- **What needs to be done**
Each record, minus any picture, should be returned exactly as written.

- **Material provided**
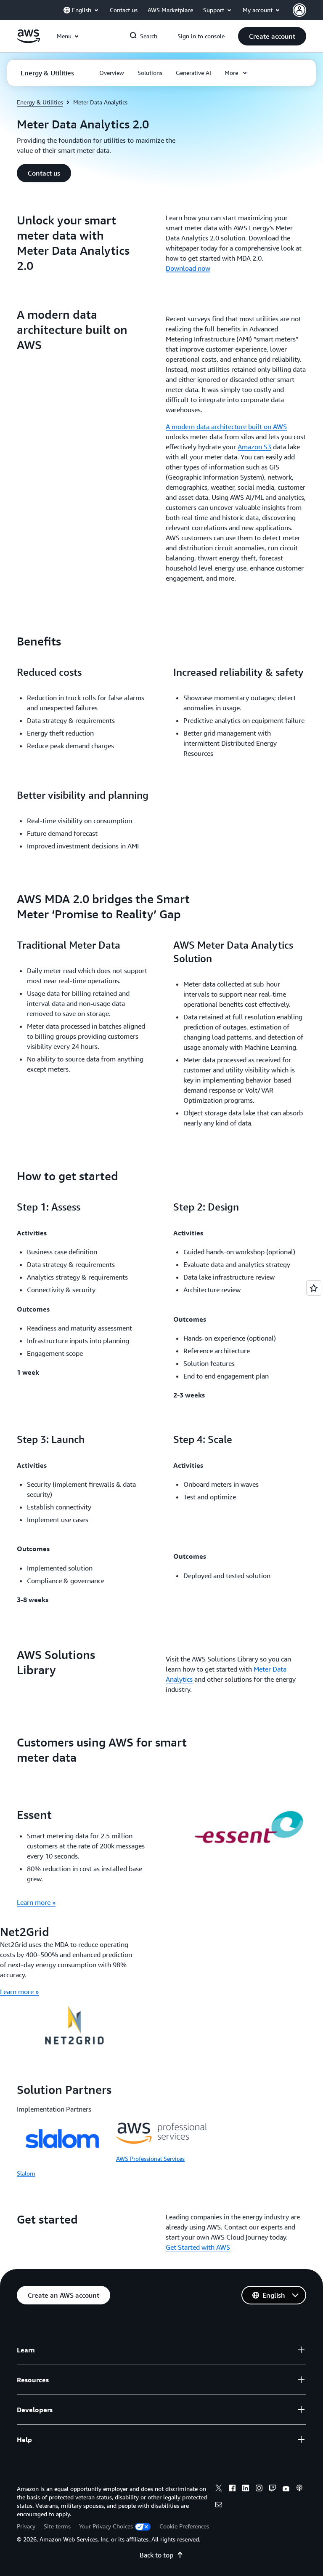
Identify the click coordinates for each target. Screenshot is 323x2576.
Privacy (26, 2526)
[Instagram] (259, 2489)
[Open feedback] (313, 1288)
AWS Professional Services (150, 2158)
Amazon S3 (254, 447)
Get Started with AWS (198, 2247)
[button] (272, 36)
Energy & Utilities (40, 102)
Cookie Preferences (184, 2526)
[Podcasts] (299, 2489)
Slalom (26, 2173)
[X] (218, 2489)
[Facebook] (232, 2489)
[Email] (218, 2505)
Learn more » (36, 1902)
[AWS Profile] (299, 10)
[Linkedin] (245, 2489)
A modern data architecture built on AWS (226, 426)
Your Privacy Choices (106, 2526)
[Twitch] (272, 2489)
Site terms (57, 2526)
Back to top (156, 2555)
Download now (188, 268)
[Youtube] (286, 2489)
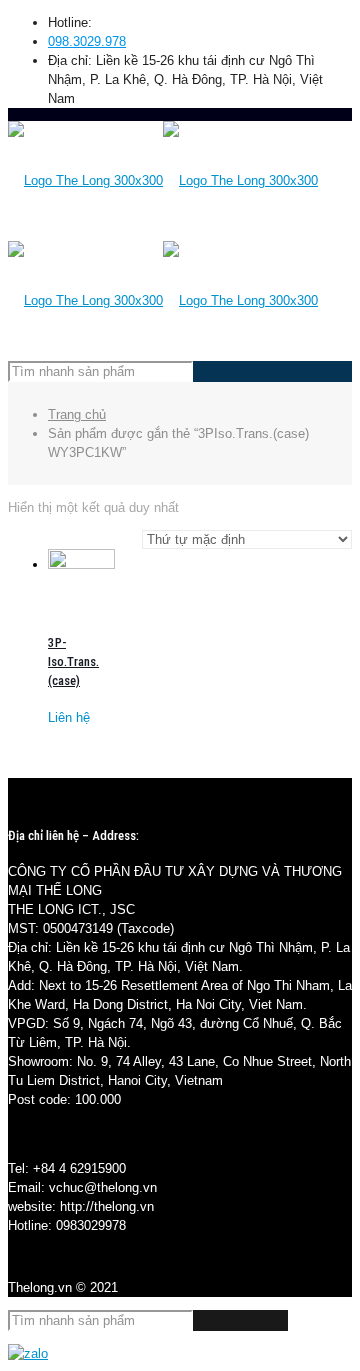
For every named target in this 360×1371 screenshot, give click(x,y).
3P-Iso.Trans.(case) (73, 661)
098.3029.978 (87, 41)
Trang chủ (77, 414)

- **Finished exercise**
Identify the click coordinates for each target. Screenshot is 323x2576.
Privacy (26, 2526)
[Instagram] (259, 2489)
[Open feedback] (313, 1288)
AWS Professional Services (150, 2158)
Amazon S3 (254, 447)
Get Started with AWS (198, 2247)
[button] (272, 36)
Energy & Utilities (40, 102)
Cookie Preferences (184, 2526)
[Podcasts] (299, 2489)
Slalom (26, 2173)
[X] (218, 2489)
[Facebook] (232, 2489)
[Email] (218, 2505)
Learn more » (36, 1902)
[AWS Profile] (299, 10)
[Linkedin] (245, 2489)
A modern data architecture built on AWS (226, 426)
Your Privacy Choices (106, 2526)
[Twitch] (272, 2489)
Site terms (57, 2526)
Back to top (156, 2555)
Download now (188, 268)
[Youtube] (286, 2489)
For every named target in this 360×1371 screenshot, give click(x,y).
3P-Iso.Trans.(case) (73, 661)
098.3029.978 (87, 41)
Trang chủ (77, 414)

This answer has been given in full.